> _Yazılı yönerge 1_
Mahkeme Kitap üzerine yazıda yazar, "savunmalar"a takılıp kalmayı neden gereksiz buluyor? Yazının gösterdiği gerekçeyi bir ya da iki cümleyle açıklayın.
> _Yazılı yönerge 2_
Mahkeme Kitap üzerine yazıya göre aşağıdaki soruları yanıtlayın.
(a) Mahkeme Kitap kaç şiirlik bir performans olarak tanımlanıyor?
(b) Kitap hangi seriyle bitiyor?
(c) Güntan hangi şaire hoşgörüsü olmadığını söylüyor?
> _Yazılı yönerge 3_
Aşağıdaki ifadelerin Mahkeme Kitap üzerine yazıyla uyuşup uyuşmadığını belirtin. Her biri için evet ya da hayır deyin ve kararı belirleyen sözleri yazıdan aynen alıntılayın.
(a) Mahkeme Kitap "savunmalar" serisiyle başlıyor.
(b) Walter Benjamin'in sözü edilen denemesi Baudelaire üzerine yazılmıştır.
(c) Yazar, Benjamin'in Kötülük Çiçekleri hakkındaki görüşlerini Mahkeme Kitap için geçersiz sayıyor.

Bir + on şiirlik performans: Mahkeme Kitap. Cümle ile başlıyor “savunmalar” serisi ile bitiyor. Her ne kadar özden ayrı düşünmek güçlüğü olsa da biçimselliği, bir bakıma, önde bu şiirlerin. Birbiri ardınca sıralanan “savunmalar” bir deneyselliğe işaret ediyor ki bunlara takılıp kalmak bana gereksiz gözüküyor. “Meselesiz biri değilim” diyen bir şairin eserindeki poetik deneyimine vakıf olmak esaslı bir tercih olarak öne alınmasını gerektirmekte zira.
Baudelaire üzerine kaleme alınmış ünlü bir denemesinde Walter Benjamin, Kötülük Çiçekleri bağlamında Baudelaire’in, lirik şiir okurken güçlüklerle karşılaşacak okur kitlesini göz önünde bulundurduğunu; buna sebep olarak da okur düzleminde başarı kazanma şansı daha baştan az olan bir kitap yazdığını söyler. Bu tarz, “genelde şiir” varsayımına karşıdır ve “genel okur” gibi piyasa kokan davranışları da reddeder. Güntan da, toplumun şiire ayırdığı yerde gezinen şaire hoşgörüm yok, diyor. Bir yerde, bu tarzı benimseyen şairlerin ya kendisi ile okuru arasında dünyada oluş paydasında bir koşutluk varsayılır ya da okurunu şairin oluşturması gibi güç bir tercih söz konusu edilebilir. Bu durum, bir müzik eserini dinleyen iki suskun kişinin aynı yöne bakması, aynı nesnede buluşması neyse odur bir yerde. Şiir için mesele bu kadar güç olmasa da zorluk derecesinden söz edilmesini gerektiren sebeplerin bulunduğu açıktır. Benjamin’in Kötülük Çiçekleri için ileri sürdüğü görüşleri ben Mahkeme Kitap için de geçerli görüyorum kısaca.

> _Malzeme_

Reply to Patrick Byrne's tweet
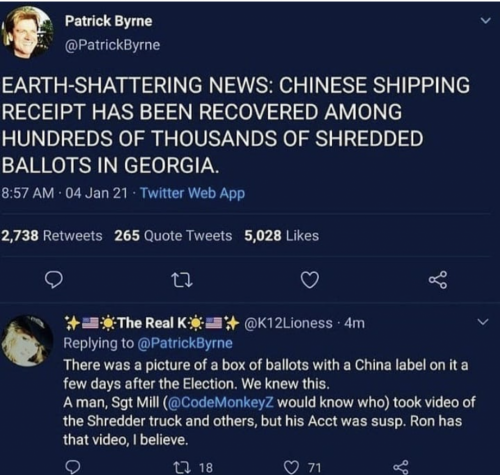This screenshot has width=500, height=475. (x=54, y=280)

> _Alıştırma çözümü 1_
Yazara göre "Meselesiz biri değilim" diyen bir şairin eserindeki poetik deneyimi kavramak esaslı bir tercih olarak öne alınmalıdır. Bu yüzden dizideki deneyselliğe takılıp kalmak ona gereksiz görünüyor.

> _Alıştırma çözümü 2_
(a) Bir + on şiirlik bir performans olarak tanımlanıyor.
(b) "Savunmalar" serisiyle bitiyor.
(c) Toplumun şiire ayırdığı yerde gezinen şaire hoşgörüsü yok.

> _Alıştırma çözümü 3_
(a) Hayır: "Cümle ile başlıyor “savunmalar” serisi ile bitiyor."
(b) Evet: "Baudelaire üzerine kaleme alınmış ünlü bir denemesinde Walter Benjamin"
(c) Hayır: "Benjamin’in Kötülük Çiçekleri için ileri sürdüğü görüşleri ben Mahkeme Kitap için de geçerli görüyorum kısaca."